At the Women’s Committee fundraiser, a harpist played in the low lighting of the Dietrich Gallery as guests ogled the enormous lyre, the Ram-in-a-Thicket, and the dramatic gold, lapis and carnelian jewelry — the chokers, the wrist cuffs, the necklaces, the finger rings. The collection all “wears so well” that even as the dynamic Christie’s auctioneer raised money for the museum, one woman after another, like Chestnut Hiller Schuy Wood, a vice-chair of the event, wished for this gold and lapis bracelet, that leaf necklace, a set of those golden tumblers from Ur .…

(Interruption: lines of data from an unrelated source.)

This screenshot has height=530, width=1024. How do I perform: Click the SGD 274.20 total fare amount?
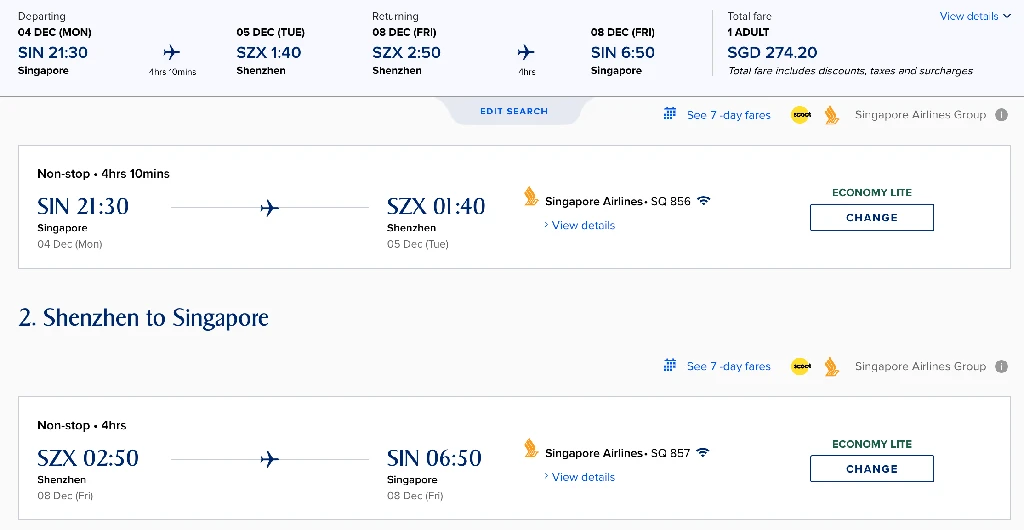[x=772, y=53]
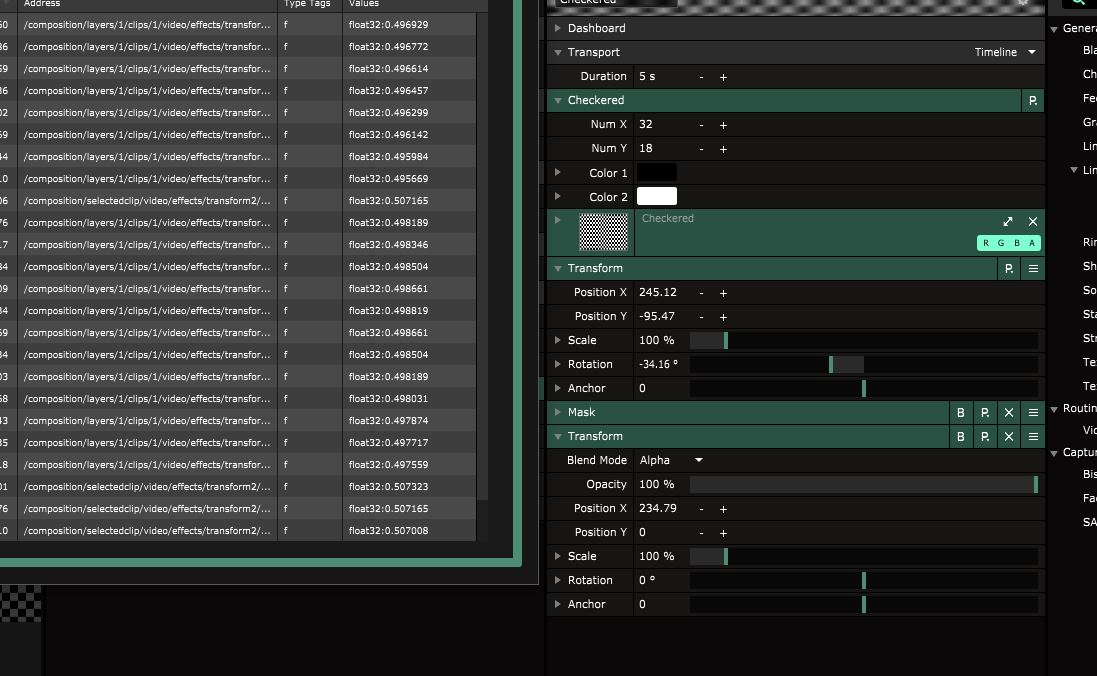Image resolution: width=1097 pixels, height=676 pixels.
Task: Click the Opacity slider in Transform
Action: tap(863, 485)
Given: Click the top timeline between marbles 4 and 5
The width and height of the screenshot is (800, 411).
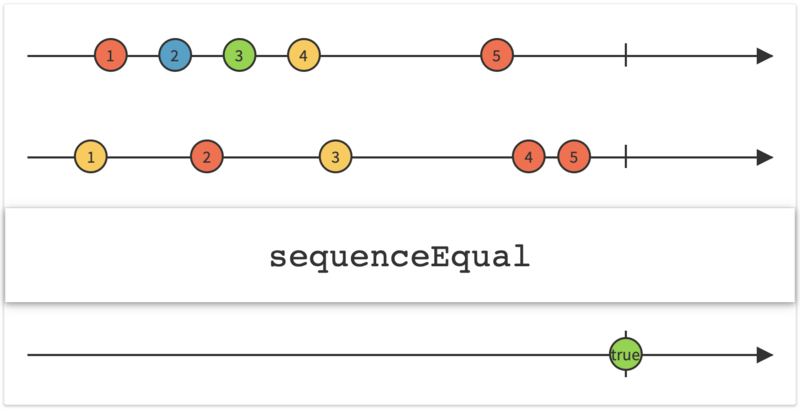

To accompany the traveling exhibition, UPM published the first catalogue of its collection, the 175-page Treasures from the Royal Tombs of Ur ($75 cloth; $50 paper), abounding with 230 color photos plus black-and-white archival material. Essays by the museum’s scholars tell the complete and fascinating story of the expedition, its excavations, geography, history, concepts of death and burial, and of Woolley’s remarkable, painstaking reconstructions. Surely this is a book to pore over and savor, and while the treasures are here, an exhibit to pore over and savor.

University of Pennsylvania Museum; 3260 South Street; Tues. through Sat. 10 a.m. to 4:30 p.m., Sunday 1-5 p.m. (except summer through Labor Day); closed Mondays. $8 adults, $5 seniors and students;. www.museum.upenn.edu; 215-898-4000.